Strain can be applied along any direction

Importantly, the strain can be applied along any direction in the material, which retains its metallic conductivity in both the lateral and transversal directions even at strains of as high as 300%, he adds.

To test their material, the researchers used it as the electrode in a lithium-ion battery. They measured a charge-discharge rate capacity of 100 mAh/g at a current density of 0.5 A/g in this device, which continues to work at 90% of its original capacity even after 1000 battery cycles.

The result could allow for the development of stretchable lithium-ion batteries that deliver stable power even when deformed, they say.

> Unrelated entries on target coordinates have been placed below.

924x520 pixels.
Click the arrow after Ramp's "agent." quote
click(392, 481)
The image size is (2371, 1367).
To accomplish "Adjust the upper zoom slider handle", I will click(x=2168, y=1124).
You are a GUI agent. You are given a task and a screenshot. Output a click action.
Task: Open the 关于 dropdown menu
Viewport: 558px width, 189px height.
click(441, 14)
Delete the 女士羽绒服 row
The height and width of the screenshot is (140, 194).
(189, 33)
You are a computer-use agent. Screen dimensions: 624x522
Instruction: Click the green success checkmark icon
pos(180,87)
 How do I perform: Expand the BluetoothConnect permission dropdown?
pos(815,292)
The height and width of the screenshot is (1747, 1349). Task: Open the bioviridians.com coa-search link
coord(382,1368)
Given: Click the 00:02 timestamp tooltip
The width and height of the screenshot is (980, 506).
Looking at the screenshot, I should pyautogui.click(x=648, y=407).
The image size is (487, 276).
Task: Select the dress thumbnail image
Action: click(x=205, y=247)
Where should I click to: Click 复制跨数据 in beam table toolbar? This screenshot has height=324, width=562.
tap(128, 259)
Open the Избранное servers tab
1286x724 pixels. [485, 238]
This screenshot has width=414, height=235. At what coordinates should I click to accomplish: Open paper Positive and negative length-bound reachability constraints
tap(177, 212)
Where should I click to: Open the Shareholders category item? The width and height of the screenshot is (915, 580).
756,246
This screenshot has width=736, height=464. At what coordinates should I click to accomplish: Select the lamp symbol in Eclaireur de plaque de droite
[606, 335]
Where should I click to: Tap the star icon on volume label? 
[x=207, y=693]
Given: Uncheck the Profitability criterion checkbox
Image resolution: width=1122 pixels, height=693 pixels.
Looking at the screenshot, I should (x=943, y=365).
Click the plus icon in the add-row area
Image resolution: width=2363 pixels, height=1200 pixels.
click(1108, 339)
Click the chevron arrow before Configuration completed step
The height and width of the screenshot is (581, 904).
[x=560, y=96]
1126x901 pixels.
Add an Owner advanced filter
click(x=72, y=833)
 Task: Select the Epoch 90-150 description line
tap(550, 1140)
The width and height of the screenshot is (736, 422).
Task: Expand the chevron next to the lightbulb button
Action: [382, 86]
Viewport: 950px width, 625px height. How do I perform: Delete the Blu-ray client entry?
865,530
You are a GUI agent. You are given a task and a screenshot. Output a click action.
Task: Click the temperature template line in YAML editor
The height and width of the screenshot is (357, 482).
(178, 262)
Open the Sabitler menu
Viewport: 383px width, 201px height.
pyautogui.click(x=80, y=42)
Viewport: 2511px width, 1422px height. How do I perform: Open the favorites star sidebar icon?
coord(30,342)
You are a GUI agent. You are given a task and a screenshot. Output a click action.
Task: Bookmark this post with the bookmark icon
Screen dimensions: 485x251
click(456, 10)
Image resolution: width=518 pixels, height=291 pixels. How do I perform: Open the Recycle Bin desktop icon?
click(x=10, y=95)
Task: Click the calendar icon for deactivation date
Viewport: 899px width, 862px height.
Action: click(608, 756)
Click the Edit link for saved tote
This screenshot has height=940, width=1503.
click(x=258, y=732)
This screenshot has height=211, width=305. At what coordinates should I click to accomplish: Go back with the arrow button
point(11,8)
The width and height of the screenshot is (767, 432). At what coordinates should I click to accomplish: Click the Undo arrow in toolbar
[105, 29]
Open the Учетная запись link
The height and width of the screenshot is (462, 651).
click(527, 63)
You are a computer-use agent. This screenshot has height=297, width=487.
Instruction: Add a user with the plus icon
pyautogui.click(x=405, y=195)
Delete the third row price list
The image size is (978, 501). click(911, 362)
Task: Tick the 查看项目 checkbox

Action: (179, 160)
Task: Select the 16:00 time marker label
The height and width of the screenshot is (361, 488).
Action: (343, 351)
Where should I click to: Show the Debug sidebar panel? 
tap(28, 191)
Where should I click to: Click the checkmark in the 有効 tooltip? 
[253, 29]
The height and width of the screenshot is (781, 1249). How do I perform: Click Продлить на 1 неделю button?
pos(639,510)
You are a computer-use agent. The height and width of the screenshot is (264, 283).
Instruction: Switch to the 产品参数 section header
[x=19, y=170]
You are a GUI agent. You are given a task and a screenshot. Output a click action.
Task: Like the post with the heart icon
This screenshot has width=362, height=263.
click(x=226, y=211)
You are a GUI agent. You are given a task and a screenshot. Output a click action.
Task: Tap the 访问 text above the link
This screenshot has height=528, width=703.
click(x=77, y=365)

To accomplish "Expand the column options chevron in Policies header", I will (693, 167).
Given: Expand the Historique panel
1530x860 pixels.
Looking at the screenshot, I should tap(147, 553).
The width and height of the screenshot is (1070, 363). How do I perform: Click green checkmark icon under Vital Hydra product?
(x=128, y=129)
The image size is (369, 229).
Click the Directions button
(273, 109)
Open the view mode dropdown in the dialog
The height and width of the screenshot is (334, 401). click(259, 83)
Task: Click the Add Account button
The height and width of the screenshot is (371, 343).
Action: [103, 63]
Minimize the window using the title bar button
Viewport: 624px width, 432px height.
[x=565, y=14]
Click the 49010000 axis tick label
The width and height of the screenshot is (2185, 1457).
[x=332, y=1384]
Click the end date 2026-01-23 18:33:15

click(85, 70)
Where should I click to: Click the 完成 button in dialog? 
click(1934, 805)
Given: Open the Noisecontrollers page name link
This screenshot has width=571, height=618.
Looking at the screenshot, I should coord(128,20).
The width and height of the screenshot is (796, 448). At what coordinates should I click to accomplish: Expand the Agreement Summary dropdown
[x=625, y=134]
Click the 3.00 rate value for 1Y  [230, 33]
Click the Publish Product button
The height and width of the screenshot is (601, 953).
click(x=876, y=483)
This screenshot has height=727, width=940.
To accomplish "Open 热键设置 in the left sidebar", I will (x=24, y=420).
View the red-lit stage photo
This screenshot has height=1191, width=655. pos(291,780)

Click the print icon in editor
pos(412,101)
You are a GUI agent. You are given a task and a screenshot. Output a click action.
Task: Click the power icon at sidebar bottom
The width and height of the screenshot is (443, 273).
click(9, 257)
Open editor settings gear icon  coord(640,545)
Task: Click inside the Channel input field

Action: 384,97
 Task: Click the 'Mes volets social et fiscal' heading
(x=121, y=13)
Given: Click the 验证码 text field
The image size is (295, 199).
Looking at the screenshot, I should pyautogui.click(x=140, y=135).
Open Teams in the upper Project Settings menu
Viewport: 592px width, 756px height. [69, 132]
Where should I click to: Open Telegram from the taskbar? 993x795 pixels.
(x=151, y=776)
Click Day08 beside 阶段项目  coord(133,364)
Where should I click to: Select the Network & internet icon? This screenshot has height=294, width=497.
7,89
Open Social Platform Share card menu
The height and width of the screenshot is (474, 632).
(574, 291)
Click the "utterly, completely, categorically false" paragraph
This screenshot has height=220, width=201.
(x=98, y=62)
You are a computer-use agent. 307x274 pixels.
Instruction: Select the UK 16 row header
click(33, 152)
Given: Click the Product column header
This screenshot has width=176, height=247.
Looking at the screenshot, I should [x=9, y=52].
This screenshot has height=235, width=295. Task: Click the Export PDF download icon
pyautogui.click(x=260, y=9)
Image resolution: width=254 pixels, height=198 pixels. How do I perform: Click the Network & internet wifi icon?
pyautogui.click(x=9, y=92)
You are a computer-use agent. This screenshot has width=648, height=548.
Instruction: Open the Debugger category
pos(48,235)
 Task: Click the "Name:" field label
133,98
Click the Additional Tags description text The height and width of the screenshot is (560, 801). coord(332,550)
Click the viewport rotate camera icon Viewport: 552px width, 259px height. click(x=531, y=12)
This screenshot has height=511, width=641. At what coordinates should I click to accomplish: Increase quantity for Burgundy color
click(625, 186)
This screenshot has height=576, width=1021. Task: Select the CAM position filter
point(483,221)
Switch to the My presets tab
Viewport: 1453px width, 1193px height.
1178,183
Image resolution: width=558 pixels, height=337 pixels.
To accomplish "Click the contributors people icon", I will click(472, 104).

“These materials and stretchable devices made from them open the road to a new generation of implantable biomedical devices with integrated batteries that are able to deform in a variety of directions inside the body,” explains Kotov. “They could thus be employed in constrained environments inside organs, for example, and perhaps even in the vicinity of neurons.”

They might also be used in soft robotics applications, he adds.

The stretchy multilayer conductor is described in Science Advances 10.1126/sciadv.aaw1879.